Copyright in the Artistic Work
An obvious first question when examining the intersection between the rights of a tattoo creator and the tattoo wearer is, who owns the tattoo? It would seem clear that once it is etched onto one’s skin, it is owned by the wearer. But just as buying a painting will confer ownership rights to the canvass, pigments and stretcher on which it is placed, the mere fact of buying the painting will confer no ownership of the copyright in the work itself. It is well known that ownership of the copyright, or any of the exclusive rights under a copyright, is distinct from ownership of the material object in which the work is embodied. Tattoos are no different.
Copyright in an original work of art – whether a tattoo or otherwise – in contemporary times is a creature of statute. Those rights, which originate with the creation and use of manuscripts through privileges and decrees and in modern Anglo-American times to the British Statute of Anne 1710, primarily are intended to benefit the author or publisher of the work, not the person who happens to own an embodiment of the work. Internationally these rights are standardized through international agreements such as the Berne Convention and regional harmonization laws such as European copyright directives. Depending on the jurisdiction in question, these benefits will be counterbalanced by concepts such as fair dealing rights or fair use exceptions or augmented by a requirement to protect the moral rights of creators. That said, a common thread for the purpose of this discussion is that ownership of the tattoo is separate from ownership of the copyright in the tattoo. This can present unique legal problems especially when the owner of the tattoo is a highly-visible media personality.

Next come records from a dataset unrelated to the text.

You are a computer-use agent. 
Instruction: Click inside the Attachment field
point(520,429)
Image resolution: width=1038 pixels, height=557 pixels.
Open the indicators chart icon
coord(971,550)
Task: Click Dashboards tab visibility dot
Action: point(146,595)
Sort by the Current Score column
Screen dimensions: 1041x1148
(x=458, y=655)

For example, under section 2 of Canada’s Copyright Act, although not specifically mentioning tattoos, an artistic work can include a drawing:
“artistic work includes paintings, drawings, maps, charts, plans, photographs, engravings, sculptures, works of artistic craftsmanship, architectural works, and compilations of artistic works; (oeuvre artistique)”
Under section 3(1), copyright gives control over the right to reproduce the tattoo in any material form whatsoever:
“…copyright, in relation to a work, means the sole right to produce or reproduce the work or any substantial part thereof in any material form whatsoever… and includes the sole right… (e) in the case of any… artistic work, to reproduce… and publicly present the work as a cinematographic work, and (f)… to communicate the work to the public by telecommunication, and to authorize any such acts.”
Under section 27(1), it is an infringement to do, without consent, anything that only the copyright owner has the right to do:
“It is an infringement of copyright for any person to do, without the consent of the owner of the copyright, anything that by this Act only the owner of the copyright has the right to do.”
Under section 14.1, the tattoo artist additionally has moral rights in an original tattoo:
“The author of a work has, subject to section 28.2, the right to the integrity of the work and, in connection with an act mentioned in section 3, the right, where reasonable in the circumstances, to be associated with the work as its author by name or under a pseudonym and the right to remain anonymous.”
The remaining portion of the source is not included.